Excerpted passage
Personal information
- Nationality: Spanish
- Born: 29 September 1990 (age 35) Madrid, Spain
- Height: 1.61 m (5 ft 3 in)
- Weight: Mini-flyweight

Boxing career

Boxing record
- Total fights: 20
- Wins: 17
- Win by KO: 5
- Losses: 3

= Joana Pastrana =

Spanish boxer (born 1990)

Joana Pastrana Gallardo (born 29 September 1990) is a Spanish professional boxer who held the IBF female mini-flyweight title from 2018 to 2019. At regional level, she is a two-time European female mini-flyweight champion.

==Career==
===Early career===
Pastrana started boxing in 2013 in amateur competitions in her hometown Lozoyuela, Madrid. Before boxing, Pastrana practiced Muay Thai and kickboxing, but she did not like them, so she switched to boxing.

===Professional career===
Pastrana debuted professionally on 6 February 2016 defeating Bulgarian fighter Ivana Yaneva by technical knockout at the first round in a bout held at the Restaurante Escuela Taurina in Fuente el Saz de Jarama in the Community of Madrid. At the time, Pastrana became the only professional boxer from Madrid.

In October 2016, Pastrana competed for the vacant WBC silver female minimumweight title against Tina Rupprecht, but lost by unanimous decision after ten rounds. This was also the first loss in her professional career.

In May 2017, Pastrana won the EBU European female minimumweight title, after defeating French Sandy Coget by unanimous decision, in a bout held at the Palacio Vistalegre in Madrid. A few months later, in September, Pastrana made the first defense of her European title against Judit Hachbold, defeating the Hungarian fighter by knockout in the third round.

Listed records
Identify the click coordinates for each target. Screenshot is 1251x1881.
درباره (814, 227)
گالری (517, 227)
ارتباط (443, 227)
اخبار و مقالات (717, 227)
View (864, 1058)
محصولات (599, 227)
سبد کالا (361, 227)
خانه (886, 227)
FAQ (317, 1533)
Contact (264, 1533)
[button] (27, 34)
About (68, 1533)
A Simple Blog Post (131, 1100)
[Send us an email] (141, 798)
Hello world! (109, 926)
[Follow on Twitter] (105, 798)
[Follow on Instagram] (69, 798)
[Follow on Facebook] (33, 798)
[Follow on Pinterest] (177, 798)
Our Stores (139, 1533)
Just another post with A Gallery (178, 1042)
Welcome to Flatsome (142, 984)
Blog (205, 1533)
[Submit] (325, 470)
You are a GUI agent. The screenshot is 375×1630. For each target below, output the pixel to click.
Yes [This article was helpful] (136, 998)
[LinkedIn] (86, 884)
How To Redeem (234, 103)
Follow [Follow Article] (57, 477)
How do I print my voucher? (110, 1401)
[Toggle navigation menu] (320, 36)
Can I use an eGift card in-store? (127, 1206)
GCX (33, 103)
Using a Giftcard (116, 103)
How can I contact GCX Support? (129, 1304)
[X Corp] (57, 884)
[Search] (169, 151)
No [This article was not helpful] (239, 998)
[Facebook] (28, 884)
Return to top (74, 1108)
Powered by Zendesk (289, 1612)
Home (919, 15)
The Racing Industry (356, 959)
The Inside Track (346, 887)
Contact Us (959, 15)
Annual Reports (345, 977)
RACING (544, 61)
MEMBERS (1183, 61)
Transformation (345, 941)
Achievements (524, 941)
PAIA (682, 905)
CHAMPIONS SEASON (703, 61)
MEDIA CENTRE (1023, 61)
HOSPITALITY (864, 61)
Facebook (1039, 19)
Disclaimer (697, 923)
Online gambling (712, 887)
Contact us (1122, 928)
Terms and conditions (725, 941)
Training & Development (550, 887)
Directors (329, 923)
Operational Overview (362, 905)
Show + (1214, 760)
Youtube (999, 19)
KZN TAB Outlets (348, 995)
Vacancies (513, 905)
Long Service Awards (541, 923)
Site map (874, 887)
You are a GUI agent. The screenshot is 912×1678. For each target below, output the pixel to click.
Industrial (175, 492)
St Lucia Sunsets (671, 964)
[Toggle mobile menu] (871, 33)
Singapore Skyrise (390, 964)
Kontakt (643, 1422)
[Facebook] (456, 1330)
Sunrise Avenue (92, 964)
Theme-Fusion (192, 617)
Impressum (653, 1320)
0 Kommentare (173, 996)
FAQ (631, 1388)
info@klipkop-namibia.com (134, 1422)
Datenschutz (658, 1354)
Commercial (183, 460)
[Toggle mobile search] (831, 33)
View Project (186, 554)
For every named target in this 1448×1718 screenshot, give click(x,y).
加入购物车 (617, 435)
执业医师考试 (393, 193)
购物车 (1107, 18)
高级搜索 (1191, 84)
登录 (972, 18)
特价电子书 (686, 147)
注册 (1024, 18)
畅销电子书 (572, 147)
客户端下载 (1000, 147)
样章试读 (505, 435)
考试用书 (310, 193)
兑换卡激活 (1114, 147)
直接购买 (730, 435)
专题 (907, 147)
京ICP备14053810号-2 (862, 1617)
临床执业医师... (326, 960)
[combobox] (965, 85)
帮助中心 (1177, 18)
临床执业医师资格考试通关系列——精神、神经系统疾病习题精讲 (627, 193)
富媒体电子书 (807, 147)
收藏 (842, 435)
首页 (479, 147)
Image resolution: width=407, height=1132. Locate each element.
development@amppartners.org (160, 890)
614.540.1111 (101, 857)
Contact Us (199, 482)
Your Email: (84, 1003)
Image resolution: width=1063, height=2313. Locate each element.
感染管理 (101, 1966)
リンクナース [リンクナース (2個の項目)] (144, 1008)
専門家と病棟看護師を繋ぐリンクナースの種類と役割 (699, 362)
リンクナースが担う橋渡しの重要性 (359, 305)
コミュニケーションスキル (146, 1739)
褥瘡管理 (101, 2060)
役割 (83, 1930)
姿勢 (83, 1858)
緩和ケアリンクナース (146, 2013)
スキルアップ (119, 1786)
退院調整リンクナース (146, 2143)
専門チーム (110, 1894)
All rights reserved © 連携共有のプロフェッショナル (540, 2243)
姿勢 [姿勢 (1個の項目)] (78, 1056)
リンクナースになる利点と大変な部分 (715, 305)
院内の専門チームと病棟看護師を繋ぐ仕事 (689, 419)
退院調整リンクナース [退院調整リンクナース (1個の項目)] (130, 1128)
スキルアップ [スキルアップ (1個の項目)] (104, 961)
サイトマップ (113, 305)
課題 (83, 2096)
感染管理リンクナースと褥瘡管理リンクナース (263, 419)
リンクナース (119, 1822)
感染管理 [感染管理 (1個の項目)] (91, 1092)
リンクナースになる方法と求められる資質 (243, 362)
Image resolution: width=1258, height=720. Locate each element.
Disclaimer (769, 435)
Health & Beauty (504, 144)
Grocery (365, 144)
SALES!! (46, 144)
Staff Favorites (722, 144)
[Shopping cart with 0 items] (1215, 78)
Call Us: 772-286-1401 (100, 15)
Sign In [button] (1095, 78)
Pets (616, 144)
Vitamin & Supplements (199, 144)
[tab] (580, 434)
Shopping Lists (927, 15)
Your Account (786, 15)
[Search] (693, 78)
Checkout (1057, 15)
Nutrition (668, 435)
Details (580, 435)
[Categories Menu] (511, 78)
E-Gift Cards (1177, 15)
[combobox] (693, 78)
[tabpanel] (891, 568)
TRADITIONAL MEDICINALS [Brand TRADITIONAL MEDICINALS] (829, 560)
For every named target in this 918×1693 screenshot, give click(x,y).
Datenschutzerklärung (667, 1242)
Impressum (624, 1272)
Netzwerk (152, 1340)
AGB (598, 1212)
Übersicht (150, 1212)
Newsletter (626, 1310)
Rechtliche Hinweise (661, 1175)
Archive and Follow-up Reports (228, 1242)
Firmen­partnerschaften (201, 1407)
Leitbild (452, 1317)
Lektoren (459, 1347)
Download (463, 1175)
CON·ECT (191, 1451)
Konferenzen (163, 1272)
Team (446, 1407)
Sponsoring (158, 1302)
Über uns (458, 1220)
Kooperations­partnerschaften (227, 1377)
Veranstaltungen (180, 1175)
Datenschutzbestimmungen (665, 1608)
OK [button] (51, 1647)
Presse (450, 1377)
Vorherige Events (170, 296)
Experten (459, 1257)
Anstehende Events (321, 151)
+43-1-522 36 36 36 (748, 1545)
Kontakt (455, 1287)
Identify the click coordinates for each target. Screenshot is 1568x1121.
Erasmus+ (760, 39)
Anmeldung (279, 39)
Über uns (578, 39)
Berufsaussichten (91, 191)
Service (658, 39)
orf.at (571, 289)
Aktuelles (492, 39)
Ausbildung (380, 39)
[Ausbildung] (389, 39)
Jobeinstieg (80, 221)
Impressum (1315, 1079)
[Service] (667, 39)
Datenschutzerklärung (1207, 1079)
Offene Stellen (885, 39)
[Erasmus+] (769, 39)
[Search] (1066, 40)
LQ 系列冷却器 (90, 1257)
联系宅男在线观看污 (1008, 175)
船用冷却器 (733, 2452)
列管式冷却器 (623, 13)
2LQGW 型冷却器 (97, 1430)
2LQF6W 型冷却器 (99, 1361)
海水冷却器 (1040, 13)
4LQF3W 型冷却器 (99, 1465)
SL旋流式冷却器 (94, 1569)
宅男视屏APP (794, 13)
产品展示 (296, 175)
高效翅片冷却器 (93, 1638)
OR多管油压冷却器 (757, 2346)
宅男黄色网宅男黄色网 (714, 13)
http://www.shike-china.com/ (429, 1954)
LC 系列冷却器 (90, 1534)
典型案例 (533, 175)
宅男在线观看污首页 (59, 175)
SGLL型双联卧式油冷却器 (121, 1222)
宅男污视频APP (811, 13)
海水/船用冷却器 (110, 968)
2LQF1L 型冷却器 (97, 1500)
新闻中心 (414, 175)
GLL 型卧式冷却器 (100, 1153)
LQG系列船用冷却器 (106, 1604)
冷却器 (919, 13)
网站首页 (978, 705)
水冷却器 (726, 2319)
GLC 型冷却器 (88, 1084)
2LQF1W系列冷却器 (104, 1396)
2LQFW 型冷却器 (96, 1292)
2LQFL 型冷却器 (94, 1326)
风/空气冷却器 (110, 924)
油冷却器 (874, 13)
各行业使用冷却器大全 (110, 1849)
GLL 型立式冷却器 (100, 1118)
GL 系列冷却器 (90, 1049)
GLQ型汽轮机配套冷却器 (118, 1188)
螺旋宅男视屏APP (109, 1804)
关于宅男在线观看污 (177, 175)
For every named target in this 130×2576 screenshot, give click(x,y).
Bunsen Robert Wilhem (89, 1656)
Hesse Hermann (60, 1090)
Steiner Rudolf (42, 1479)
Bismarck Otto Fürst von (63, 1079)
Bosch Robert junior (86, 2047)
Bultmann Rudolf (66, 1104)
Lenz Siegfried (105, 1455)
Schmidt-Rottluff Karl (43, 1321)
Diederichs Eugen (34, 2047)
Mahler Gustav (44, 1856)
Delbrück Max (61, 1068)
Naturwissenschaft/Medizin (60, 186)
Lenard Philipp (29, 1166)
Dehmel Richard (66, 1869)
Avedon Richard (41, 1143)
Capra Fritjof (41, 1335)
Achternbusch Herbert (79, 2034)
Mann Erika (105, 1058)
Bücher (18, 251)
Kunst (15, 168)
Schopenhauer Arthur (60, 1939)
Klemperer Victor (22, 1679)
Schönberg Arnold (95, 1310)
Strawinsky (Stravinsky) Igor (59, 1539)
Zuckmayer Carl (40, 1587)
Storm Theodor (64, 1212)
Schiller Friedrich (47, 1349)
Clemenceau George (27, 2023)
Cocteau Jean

Problems to work on
A - Answer these questions about the Joana Pastrana passage, one line each:
(i) In what year did Pastrana start boxing?
(ii) Which fighter did she beat in her professional debut?
(iii) Who was her opponent in the first defense of her European title?
B - Carry on the passage about boxer Joana Pastrana from the point where it stops.
The material has nothing to do with the text about boxer Joana Pastrana.

Exercise responses
A -
(i) 2013
(ii) Ivana Yaneva
(iii) Judit Hachbold

B -
On 22 June 2018, Pastrana won the IBF world female minimumweight title, her first world title, against German Asiye Özlem Sahin. Pastrana became the second Spanish female boxer to win a world title after María Jesús Rosa Reina, who won an IBF world championship in 2004.

Pastrana made two successful defenses of her world title. One against Siriporn Thaweesuk won by technical knockout and another one against Ana Arrazola won by unanimous decision.

On 4 August 2019, Pastrana fought Yokasta Valle from Costa Rica for the mini flyweight world title, in a bout held at Marbella. Pastrana lost the fight by split decision after ten rounds.

===Outside Boxing===
In 2023 Joana Pastrana played the Spanish version of The Traitors. She was a faithful and won with Leo Margets.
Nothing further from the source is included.